# WORK TO DO
In the data below, rename every "Viewport" to "Display area" and keep everything else the same.

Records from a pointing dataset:
# # # #

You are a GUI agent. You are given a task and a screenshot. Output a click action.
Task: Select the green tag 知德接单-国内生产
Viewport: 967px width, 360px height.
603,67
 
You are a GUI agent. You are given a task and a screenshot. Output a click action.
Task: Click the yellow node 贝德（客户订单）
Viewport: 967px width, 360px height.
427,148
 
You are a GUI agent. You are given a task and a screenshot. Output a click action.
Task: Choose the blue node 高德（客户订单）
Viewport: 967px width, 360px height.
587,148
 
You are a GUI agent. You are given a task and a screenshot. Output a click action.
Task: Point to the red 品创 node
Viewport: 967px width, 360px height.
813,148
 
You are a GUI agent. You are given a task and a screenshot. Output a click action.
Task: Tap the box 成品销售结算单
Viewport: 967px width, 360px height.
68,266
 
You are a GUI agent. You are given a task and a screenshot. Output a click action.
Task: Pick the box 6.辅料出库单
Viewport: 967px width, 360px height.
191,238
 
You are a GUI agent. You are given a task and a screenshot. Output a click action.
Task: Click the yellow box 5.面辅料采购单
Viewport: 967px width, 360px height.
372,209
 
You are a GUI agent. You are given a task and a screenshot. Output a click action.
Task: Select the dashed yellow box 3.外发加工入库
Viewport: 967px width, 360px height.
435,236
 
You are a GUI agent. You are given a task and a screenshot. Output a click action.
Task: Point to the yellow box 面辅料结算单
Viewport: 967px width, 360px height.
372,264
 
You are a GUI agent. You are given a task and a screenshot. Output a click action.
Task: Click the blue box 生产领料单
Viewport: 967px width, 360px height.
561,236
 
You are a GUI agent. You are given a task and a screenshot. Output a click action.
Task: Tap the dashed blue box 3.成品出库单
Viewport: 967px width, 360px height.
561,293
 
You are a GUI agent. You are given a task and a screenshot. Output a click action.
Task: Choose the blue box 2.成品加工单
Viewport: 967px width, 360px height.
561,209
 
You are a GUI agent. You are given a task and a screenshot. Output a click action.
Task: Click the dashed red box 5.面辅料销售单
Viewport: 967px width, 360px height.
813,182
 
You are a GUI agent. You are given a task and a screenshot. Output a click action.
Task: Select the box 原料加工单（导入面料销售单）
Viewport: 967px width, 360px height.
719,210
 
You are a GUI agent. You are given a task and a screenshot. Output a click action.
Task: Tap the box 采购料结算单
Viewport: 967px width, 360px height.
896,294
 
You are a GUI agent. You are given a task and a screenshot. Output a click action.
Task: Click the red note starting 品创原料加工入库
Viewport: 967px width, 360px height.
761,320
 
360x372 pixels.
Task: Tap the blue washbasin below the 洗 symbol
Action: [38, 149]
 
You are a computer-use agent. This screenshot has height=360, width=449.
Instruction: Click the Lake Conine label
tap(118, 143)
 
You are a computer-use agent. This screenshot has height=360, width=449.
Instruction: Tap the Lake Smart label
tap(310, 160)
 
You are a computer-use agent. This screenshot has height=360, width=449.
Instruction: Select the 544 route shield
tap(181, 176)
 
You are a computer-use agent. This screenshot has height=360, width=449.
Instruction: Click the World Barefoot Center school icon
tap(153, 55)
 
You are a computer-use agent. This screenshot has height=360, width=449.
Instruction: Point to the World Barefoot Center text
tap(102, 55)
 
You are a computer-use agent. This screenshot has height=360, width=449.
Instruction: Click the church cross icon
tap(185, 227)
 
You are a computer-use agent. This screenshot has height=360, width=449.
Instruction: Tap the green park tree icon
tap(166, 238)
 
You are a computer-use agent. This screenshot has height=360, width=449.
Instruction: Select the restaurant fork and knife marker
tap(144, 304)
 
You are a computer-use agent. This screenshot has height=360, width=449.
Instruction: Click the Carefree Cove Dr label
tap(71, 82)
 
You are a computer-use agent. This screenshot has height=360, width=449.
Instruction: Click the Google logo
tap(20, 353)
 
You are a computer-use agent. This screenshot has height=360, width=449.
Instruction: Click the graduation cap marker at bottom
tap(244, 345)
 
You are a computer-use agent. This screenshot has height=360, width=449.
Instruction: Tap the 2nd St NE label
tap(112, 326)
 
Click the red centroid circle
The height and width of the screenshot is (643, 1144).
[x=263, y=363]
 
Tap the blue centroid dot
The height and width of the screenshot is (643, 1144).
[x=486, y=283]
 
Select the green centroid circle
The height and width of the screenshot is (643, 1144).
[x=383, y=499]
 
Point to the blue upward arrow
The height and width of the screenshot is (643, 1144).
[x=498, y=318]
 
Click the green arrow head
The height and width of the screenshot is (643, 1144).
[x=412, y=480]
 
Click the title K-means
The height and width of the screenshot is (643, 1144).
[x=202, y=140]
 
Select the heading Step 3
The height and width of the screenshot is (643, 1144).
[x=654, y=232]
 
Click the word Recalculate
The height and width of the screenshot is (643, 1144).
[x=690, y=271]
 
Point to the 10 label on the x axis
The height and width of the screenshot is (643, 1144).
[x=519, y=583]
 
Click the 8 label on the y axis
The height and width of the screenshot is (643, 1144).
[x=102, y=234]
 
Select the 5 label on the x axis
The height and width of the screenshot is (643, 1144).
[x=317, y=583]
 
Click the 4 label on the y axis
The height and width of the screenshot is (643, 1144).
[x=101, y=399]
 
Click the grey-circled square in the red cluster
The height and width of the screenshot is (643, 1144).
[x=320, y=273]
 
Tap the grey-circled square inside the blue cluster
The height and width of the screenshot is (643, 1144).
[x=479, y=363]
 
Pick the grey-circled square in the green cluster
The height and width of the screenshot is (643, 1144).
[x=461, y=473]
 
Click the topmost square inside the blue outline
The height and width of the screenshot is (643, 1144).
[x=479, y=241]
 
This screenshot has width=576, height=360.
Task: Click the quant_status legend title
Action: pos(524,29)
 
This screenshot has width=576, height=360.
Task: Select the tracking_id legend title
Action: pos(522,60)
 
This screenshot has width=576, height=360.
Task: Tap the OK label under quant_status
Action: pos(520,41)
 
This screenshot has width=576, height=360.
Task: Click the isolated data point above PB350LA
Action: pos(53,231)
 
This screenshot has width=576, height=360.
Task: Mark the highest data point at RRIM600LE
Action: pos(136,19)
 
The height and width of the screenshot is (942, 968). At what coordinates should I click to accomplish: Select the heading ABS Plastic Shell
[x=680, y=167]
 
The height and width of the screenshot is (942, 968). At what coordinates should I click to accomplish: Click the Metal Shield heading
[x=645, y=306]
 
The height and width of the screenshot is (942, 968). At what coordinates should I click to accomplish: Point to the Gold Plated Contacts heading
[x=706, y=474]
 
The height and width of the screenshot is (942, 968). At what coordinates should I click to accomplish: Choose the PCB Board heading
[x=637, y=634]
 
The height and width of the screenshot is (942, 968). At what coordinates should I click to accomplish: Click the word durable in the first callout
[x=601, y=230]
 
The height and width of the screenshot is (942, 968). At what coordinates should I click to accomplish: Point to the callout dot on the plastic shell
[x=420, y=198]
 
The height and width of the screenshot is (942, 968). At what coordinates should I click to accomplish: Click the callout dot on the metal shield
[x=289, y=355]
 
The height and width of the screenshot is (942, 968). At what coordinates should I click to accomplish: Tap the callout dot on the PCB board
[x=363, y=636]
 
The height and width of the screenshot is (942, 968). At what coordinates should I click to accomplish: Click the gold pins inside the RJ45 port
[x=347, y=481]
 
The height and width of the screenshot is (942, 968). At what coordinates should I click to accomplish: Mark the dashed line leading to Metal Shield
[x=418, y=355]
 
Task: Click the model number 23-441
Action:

# # # #

# EXPECTED ANSWER
You are a GUI agent. You are given a task and a screenshot. Output a click action.
Task: Select the green tag 知德接单-国内生产
Display area: 967px width, 360px height.
603,67
 
You are a GUI agent. You are given a task and a screenshot. Output a click action.
Task: Click the yellow node 贝德（客户订单）
Display area: 967px width, 360px height.
427,148
 
You are a GUI agent. You are given a task and a screenshot. Output a click action.
Task: Choose the blue node 高德（客户订单）
Display area: 967px width, 360px height.
587,148
 
You are a GUI agent. You are given a task and a screenshot. Output a click action.
Task: Point to the red 品创 node
Display area: 967px width, 360px height.
813,148
 
You are a GUI agent. You are given a task and a screenshot. Output a click action.
Task: Tap the box 成品销售结算单
Display area: 967px width, 360px height.
68,266
 
You are a GUI agent. You are given a task and a screenshot. Output a click action.
Task: Pick the box 6.辅料出库单
Display area: 967px width, 360px height.
191,238
 
You are a GUI agent. You are given a task and a screenshot. Output a click action.
Task: Click the yellow box 5.面辅料采购单
Display area: 967px width, 360px height.
372,209
 
You are a GUI agent. You are given a task and a screenshot. Output a click action.
Task: Select the dashed yellow box 3.外发加工入库
Display area: 967px width, 360px height.
435,236
 
You are a GUI agent. You are given a task and a screenshot. Output a click action.
Task: Point to the yellow box 面辅料结算单
Display area: 967px width, 360px height.
372,264
 
You are a GUI agent. You are given a task and a screenshot. Output a click action.
Task: Click the blue box 生产领料单
Display area: 967px width, 360px height.
561,236
 
You are a GUI agent. You are given a task and a screenshot. Output a click action.
Task: Tap the dashed blue box 3.成品出库单
Display area: 967px width, 360px height.
561,293
 
You are a GUI agent. You are given a task and a screenshot. Output a click action.
Task: Choose the blue box 2.成品加工单
Display area: 967px width, 360px height.
561,209
 
You are a GUI agent. You are given a task and a screenshot. Output a click action.
Task: Click the dashed red box 5.面辅料销售单
Display area: 967px width, 360px height.
813,182
 
You are a GUI agent. You are given a task and a screenshot. Output a click action.
Task: Select the box 原料加工单（导入面料销售单）
Display area: 967px width, 360px height.
719,210
 
You are a GUI agent. You are given a task and a screenshot. Output a click action.
Task: Tap the box 采购料结算单
Display area: 967px width, 360px height.
896,294
 
You are a GUI agent. You are given a task and a screenshot. Output a click action.
Task: Click the red note starting 品创原料加工入库
Display area: 967px width, 360px height.
761,320
 
360x372 pixels.
Task: Tap the blue washbasin below the 洗 symbol
Action: [38, 149]
 
You are a computer-use agent. This screenshot has height=360, width=449.
Instruction: Click the Lake Conine label
tap(118, 143)
 
You are a computer-use agent. This screenshot has height=360, width=449.
Instruction: Tap the Lake Smart label
tap(310, 160)
 
You are a computer-use agent. This screenshot has height=360, width=449.
Instruction: Select the 544 route shield
tap(181, 176)
 
You are a computer-use agent. This screenshot has height=360, width=449.
Instruction: Click the World Barefoot Center school icon
tap(153, 55)
 
You are a computer-use agent. This screenshot has height=360, width=449.
Instruction: Point to the World Barefoot Center text
tap(102, 55)
 
You are a computer-use agent. This screenshot has height=360, width=449.
Instruction: Click the church cross icon
tap(185, 227)
 
You are a computer-use agent. This screenshot has height=360, width=449.
Instruction: Tap the green park tree icon
tap(166, 238)
 
You are a computer-use agent. This screenshot has height=360, width=449.
Instruction: Select the restaurant fork and knife marker
tap(144, 304)
 
You are a computer-use agent. This screenshot has height=360, width=449.
Instruction: Click the Carefree Cove Dr label
tap(71, 82)
 
You are a computer-use agent. This screenshot has height=360, width=449.
Instruction: Click the Google logo
tap(20, 353)
 
You are a computer-use agent. This screenshot has height=360, width=449.
Instruction: Click the graduation cap marker at bottom
tap(244, 345)
 
You are a computer-use agent. This screenshot has height=360, width=449.
Instruction: Tap the 2nd St NE label
tap(112, 326)
 
Click the red centroid circle
The height and width of the screenshot is (643, 1144).
[x=263, y=363]
 
Tap the blue centroid dot
The height and width of the screenshot is (643, 1144).
[x=486, y=283]
 
Select the green centroid circle
The height and width of the screenshot is (643, 1144).
[x=383, y=499]
 
Point to the blue upward arrow
The height and width of the screenshot is (643, 1144).
[x=498, y=318]
 
Click the green arrow head
The height and width of the screenshot is (643, 1144).
[x=412, y=480]
 
Click the title K-means
The height and width of the screenshot is (643, 1144).
[x=202, y=140]
 
Select the heading Step 3
The height and width of the screenshot is (643, 1144).
[x=654, y=232]
 
Click the word Recalculate
The height and width of the screenshot is (643, 1144).
[x=690, y=271]
 
Point to the 10 label on the x axis
The height and width of the screenshot is (643, 1144).
[x=519, y=583]
 
Click the 8 label on the y axis
The height and width of the screenshot is (643, 1144).
[x=102, y=234]
 
Select the 5 label on the x axis
The height and width of the screenshot is (643, 1144).
[x=317, y=583]
 
Click the 4 label on the y axis
The height and width of the screenshot is (643, 1144).
[x=101, y=399]
 
Click the grey-circled square in the red cluster
The height and width of the screenshot is (643, 1144).
[x=320, y=273]
 
Tap the grey-circled square inside the blue cluster
The height and width of the screenshot is (643, 1144).
[x=479, y=363]
 
Pick the grey-circled square in the green cluster
The height and width of the screenshot is (643, 1144).
[x=461, y=473]
 
Click the topmost square inside the blue outline
The height and width of the screenshot is (643, 1144).
[x=479, y=241]
 
This screenshot has width=576, height=360.
Task: Click the quant_status legend title
Action: pos(524,29)
 
This screenshot has width=576, height=360.
Task: Select the tracking_id legend title
Action: pos(522,60)
 
This screenshot has width=576, height=360.
Task: Tap the OK label under quant_status
Action: pos(520,41)
 
This screenshot has width=576, height=360.
Task: Click the isolated data point above PB350LA
Action: pos(53,231)
 
This screenshot has width=576, height=360.
Task: Mark the highest data point at RRIM600LE
Action: pos(136,19)
 
The height and width of the screenshot is (942, 968). At what coordinates should I click to accomplish: Select the heading ABS Plastic Shell
[x=680, y=167]
 
The height and width of the screenshot is (942, 968). At what coordinates should I click to accomplish: Click the Metal Shield heading
[x=645, y=306]
 
The height and width of the screenshot is (942, 968). At what coordinates should I click to accomplish: Point to the Gold Plated Contacts heading
[x=706, y=474]
 
The height and width of the screenshot is (942, 968). At what coordinates should I click to accomplish: Choose the PCB Board heading
[x=637, y=634]
 
The height and width of the screenshot is (942, 968). At what coordinates should I click to accomplish: Click the word durable in the first callout
[x=601, y=230]
 
The height and width of the screenshot is (942, 968). At what coordinates should I click to accomplish: Point to the callout dot on the plastic shell
[x=420, y=198]
 
The height and width of the screenshot is (942, 968). At what coordinates should I click to accomplish: Click the callout dot on the metal shield
[x=289, y=355]
 
The height and width of the screenshot is (942, 968). At what coordinates should I click to accomplish: Tap the callout dot on the PCB board
[x=363, y=636]
 
The height and width of the screenshot is (942, 968). At what coordinates should I click to accomplish: Click the gold pins inside the RJ45 port
[x=347, y=481]
 
The height and width of the screenshot is (942, 968). At what coordinates should I click to accomplish: Mark the dashed line leading to Metal Shield
[x=418, y=355]
 
Task: Click the model number 23-441
Action:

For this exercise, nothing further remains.